Reações e consequências
A diretora da organização patronal Economiesuisse, Monika Rühl, declarou ao canal público RTS: "Estamos muito aliviados e felizes. É um resultado importante para o nosso país e para as nossas relações com a UE". O governo, o Parlamento, os principais partidos políticos, sindicatos e entidades patronais eram contrários à medida. Caso aprovada, a iniciativa poderia comprometer as relações entre a Suíça e a União Europeia, sua principal parceira comercial, com a qual mantém laços econômicos estreitos apesar de não ser integrante do bloco.
Detalhes da proposta rejeitada
O texto, apresentado pela União Democrática do Centro (UDC), principal partido do país, pretendia limitar a imigração para evitar que a população permanente ultrapassasse 10 milhões de pessoas até 2050. Na Suíça, os estrangeiros representam mais de 25% da população.
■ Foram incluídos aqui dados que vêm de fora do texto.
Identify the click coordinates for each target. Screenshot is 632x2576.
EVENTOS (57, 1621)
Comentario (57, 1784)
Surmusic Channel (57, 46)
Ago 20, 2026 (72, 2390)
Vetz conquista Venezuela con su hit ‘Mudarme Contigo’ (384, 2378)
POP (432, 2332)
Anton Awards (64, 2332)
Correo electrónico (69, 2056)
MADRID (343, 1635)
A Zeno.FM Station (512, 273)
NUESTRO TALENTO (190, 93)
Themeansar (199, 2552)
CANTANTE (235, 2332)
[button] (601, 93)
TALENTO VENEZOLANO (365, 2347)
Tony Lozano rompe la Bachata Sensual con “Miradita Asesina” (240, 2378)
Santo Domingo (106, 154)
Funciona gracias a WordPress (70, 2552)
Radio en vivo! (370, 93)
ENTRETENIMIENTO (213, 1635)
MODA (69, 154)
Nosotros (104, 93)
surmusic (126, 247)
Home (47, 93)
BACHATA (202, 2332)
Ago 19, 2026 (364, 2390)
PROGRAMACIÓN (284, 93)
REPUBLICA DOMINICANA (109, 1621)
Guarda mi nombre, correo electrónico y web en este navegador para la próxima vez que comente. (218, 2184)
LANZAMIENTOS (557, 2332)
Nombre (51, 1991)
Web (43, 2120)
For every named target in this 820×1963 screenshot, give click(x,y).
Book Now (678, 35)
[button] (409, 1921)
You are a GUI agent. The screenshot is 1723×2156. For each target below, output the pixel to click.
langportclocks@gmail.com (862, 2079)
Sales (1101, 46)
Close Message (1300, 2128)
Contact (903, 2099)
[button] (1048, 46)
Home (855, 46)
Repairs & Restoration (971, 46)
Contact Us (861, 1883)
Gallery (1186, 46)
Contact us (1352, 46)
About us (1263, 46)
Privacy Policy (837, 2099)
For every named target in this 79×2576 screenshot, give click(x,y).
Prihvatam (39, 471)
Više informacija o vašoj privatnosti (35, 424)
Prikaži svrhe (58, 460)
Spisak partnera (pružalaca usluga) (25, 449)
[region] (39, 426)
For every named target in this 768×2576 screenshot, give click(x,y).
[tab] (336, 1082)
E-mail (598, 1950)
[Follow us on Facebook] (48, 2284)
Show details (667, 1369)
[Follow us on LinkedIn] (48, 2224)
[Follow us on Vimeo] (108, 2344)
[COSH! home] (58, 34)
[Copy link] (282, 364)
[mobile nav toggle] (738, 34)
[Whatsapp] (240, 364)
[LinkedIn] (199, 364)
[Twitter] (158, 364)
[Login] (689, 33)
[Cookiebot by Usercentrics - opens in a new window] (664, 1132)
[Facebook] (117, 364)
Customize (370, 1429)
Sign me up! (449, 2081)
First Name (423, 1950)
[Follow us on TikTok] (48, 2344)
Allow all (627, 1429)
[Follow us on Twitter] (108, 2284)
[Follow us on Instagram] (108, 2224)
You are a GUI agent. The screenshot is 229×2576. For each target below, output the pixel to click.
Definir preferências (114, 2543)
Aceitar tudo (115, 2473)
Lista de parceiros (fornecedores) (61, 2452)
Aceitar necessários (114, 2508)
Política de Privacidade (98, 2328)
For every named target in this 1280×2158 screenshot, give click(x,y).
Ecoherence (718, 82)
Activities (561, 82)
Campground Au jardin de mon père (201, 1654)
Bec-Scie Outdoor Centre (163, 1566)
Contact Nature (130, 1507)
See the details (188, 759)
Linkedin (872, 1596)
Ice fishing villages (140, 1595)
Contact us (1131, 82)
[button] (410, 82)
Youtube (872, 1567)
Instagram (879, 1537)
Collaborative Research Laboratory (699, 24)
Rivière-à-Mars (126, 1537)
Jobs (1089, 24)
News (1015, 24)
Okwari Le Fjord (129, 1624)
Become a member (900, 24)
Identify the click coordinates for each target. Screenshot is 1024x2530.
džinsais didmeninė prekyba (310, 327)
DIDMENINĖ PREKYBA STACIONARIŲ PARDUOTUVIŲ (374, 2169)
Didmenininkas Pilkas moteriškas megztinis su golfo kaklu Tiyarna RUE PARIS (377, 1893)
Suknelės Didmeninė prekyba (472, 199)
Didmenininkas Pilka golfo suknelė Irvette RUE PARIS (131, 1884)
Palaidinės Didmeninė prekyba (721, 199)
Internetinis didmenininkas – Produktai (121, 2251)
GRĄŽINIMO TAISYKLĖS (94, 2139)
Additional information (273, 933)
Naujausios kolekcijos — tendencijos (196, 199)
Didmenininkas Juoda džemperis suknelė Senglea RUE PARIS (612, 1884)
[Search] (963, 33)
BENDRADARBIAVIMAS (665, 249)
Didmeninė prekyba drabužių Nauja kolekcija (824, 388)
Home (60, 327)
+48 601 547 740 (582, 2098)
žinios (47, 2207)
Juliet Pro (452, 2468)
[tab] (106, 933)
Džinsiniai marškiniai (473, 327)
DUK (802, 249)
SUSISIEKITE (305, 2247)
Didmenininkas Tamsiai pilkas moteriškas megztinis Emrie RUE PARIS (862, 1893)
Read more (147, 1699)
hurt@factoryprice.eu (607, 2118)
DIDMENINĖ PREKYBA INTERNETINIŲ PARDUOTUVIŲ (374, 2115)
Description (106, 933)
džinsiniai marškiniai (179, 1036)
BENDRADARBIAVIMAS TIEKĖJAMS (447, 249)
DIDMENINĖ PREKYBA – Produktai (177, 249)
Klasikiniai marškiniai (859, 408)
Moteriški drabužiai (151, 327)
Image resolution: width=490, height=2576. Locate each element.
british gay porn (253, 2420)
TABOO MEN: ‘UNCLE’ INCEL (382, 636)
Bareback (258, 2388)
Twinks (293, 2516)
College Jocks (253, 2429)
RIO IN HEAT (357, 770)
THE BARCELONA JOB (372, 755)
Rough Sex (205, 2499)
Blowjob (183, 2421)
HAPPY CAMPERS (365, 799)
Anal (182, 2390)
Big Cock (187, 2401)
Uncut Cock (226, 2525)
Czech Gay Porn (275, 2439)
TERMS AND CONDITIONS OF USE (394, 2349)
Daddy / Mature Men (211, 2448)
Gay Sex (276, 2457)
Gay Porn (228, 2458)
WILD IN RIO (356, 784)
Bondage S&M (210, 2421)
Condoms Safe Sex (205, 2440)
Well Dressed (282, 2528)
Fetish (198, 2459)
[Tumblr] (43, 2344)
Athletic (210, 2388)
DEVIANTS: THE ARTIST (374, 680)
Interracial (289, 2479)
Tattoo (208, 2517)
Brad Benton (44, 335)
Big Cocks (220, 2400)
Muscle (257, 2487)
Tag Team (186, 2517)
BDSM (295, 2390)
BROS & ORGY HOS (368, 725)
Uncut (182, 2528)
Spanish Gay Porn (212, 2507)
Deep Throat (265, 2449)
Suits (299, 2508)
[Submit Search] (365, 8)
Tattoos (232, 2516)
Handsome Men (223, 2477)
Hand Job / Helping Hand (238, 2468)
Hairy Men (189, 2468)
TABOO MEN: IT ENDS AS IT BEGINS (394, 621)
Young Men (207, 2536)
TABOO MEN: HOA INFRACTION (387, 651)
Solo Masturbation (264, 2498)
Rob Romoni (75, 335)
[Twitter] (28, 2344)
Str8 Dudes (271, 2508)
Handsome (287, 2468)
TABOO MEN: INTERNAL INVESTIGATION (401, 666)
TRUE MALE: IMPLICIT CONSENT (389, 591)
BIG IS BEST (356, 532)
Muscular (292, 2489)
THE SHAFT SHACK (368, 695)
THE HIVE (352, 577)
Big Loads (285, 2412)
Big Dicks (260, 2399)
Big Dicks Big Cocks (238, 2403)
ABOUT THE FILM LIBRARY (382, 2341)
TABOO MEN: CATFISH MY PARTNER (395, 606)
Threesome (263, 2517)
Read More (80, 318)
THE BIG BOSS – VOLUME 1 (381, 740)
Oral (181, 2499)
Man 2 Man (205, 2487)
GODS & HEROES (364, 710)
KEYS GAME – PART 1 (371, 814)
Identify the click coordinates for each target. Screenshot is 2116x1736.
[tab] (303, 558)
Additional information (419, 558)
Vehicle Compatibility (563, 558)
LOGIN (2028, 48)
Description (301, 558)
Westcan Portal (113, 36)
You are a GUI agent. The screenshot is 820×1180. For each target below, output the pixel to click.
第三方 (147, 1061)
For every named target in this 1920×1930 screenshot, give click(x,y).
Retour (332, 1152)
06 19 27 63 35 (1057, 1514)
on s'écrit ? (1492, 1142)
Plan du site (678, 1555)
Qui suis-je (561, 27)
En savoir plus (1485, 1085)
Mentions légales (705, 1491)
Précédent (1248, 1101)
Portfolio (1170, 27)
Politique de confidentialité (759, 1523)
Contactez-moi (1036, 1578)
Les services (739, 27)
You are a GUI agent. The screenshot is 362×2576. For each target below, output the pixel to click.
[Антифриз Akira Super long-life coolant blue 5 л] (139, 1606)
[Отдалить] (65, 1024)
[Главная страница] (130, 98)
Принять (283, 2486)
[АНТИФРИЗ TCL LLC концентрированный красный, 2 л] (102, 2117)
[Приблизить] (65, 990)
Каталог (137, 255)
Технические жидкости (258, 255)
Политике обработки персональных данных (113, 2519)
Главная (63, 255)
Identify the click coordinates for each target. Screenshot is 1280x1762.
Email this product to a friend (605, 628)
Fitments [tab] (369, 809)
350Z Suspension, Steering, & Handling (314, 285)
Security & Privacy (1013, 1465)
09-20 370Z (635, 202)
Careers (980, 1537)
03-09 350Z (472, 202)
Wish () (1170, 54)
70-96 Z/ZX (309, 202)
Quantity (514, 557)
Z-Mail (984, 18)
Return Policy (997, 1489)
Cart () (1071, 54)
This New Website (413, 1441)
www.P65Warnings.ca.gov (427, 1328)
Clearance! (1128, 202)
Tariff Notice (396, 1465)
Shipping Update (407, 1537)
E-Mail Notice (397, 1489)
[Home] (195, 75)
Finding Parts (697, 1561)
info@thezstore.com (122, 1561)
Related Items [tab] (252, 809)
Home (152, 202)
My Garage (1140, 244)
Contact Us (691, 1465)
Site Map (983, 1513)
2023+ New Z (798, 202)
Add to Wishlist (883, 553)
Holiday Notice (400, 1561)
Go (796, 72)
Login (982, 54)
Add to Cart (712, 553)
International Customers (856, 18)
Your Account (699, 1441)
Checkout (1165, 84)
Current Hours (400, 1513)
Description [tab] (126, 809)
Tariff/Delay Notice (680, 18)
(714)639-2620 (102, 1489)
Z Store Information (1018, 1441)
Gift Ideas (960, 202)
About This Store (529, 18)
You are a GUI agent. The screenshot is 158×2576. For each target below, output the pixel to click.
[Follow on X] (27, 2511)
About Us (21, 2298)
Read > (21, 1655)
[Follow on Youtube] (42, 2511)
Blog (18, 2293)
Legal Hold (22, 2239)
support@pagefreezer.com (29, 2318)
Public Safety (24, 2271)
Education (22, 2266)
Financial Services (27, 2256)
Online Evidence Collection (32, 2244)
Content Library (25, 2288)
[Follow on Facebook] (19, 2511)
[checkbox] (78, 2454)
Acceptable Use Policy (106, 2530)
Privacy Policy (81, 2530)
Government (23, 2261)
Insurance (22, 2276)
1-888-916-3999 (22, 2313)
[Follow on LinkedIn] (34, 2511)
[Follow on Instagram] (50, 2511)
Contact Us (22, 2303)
Segundo os promotores, a iniciativa visava evitar escassez de moradias, aumento dos aluguéis, urbanização descontrolada, engarrafamentos, trens lotados, aumento da criminalidade, sobrecarga do sistema de saúde e baixa qualidade do ensino.
Outro referendo: endurecimento do serviço civil
Em votação paralela, os suíços aprovaram, conforme primeiras estimativas, a proposta de lei para endurecer o acesso ao serviço civil. A decisão ocorre em um cenário onde a guerra na Ucrânia e as tensões geopolíticas levam diversos países a reforçar seus exércitos.